(58)【調査した分野】(Int.Cl.,DB名)
【発明を実施するための形態】
【0010】
以下、添付図面を参照して、本願の開示する蓄電装置および蓄電制御方法の実施形態を詳細に説明する。なお、以下に示す実施形態によりこの発明が限定されるものではない。まず、
図1を参照して実施形態に係る蓄電制御方法について説明する。
図1は、実施形態に係る蓄電制御方法の説明図である。
【0011】
図1に示すように、実施形態に係る蓄電装置1は、並列接続される複数(ここでは、4つ)の蓄電池(以下、「パック」と記載する)P1、P2、P3、P4を備える。以下では、複数のパックP1、P2、P3、P4のうち、任意のパックを指す場合には、パックPと記載する。
【0012】
各パックPは、複数(ここでは、3つ)の直列接続される蓄電素子(以下、「セル」と記載する)C11〜C13、C21〜C23、C31〜C33、C41〜C43を備える。

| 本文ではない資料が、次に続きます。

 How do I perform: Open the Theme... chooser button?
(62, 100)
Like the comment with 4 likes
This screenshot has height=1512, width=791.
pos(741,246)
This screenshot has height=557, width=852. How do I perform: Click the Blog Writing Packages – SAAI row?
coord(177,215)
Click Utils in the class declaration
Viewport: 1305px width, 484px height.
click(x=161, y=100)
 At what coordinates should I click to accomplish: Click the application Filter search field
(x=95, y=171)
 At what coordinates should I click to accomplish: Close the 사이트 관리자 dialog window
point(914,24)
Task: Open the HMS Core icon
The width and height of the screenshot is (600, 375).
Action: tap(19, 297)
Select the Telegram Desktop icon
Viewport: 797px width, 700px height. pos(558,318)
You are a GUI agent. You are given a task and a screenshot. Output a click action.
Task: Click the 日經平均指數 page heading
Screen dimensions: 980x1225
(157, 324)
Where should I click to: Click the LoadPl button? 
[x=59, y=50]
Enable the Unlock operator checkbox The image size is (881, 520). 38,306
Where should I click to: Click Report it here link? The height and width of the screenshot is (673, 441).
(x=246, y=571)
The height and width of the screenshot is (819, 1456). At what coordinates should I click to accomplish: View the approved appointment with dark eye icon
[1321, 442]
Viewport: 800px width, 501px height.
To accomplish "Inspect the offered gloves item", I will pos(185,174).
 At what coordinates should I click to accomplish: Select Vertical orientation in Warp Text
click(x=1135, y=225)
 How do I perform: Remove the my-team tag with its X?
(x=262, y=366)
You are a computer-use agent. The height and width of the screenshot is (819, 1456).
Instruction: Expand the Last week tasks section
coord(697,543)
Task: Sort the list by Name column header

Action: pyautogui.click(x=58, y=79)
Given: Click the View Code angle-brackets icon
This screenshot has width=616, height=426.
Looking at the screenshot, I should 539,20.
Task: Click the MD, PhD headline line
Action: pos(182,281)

以下では、複数のセルC11〜C13、C21〜C23、C31〜C33、C41〜C43のうち、任意のセルを指す場合には、セルCと記載する。
【0013】
また、
図1に示すハッチングは、面積が広いほど電位が高いことを示す。なお、ここでは、蓄電装置1が4つのパックPを備え、各パックPが3つのセルCを備えるものとして説明するが、かかるパックPの数およびセルCの数は一例であり、これに限定されるものではない。
【0014】
図1に示すように、蓄電装置1は、充放電を行わない期間、例えばイグニッションスイッチがオフになっている期間に複数のパックPを並列接続して各パックPの電位を平準化する場合、各パックPの電位が異なることがある。
図1に示す例では、左側の2つのパックP1、P2は、比較的電位が高いパックPである。一方、右側の2つのパックP3、P4は、比較的電位が低いパックPである。
【0015】
このため、これら4つのパックP1〜P4を並列接続する場合、左側の2つのパックP1、P2は、放電するパックPになり、右側の2つのパックP3、P4が充電するパックPになる。
【0016】
このとき、放電するパックP内に、同じパックP内の他のセルCよりも電位が低いセルCが存在することがある。
図1に示す例では、一番左のパックP1が放電するパックPであり、パックP1内の上から2番目のセルC12の電位が他のセルC11、C13の電位よりも低い。したがって、4つのパックP1〜P4が並列接続され、一番左のパックP1が放電すると、パックP1内の上から2番目のセルC12が過放電になる恐れがある。
【0017】
また、充電するパックP内に、同じパックP内の他のセルCよりも電位が高いセルCが存在することがある。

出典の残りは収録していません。